Покажите, переписав полностью, все строки приведенных ниже данных, в которых встречается слово «will».

══ ИСХОДНЫЕ СТРОКИ

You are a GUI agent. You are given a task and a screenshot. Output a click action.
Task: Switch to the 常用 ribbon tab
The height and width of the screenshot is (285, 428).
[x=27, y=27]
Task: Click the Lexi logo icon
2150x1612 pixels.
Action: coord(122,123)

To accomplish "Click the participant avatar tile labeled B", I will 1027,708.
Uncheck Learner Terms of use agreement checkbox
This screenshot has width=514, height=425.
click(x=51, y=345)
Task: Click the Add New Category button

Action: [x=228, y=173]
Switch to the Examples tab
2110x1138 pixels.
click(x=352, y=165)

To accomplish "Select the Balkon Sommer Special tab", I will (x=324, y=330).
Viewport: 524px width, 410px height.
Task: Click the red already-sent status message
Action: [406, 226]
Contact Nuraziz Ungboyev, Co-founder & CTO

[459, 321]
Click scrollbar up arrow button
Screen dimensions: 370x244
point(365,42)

════

> ПИСЬМЕННЫЙ ОТВЕТ
To accomplish "Click the participant avatar tile labeled B", I will 1027,708.
To accomplish "Select the Balkon Sommer Special tab", I will (x=324, y=330).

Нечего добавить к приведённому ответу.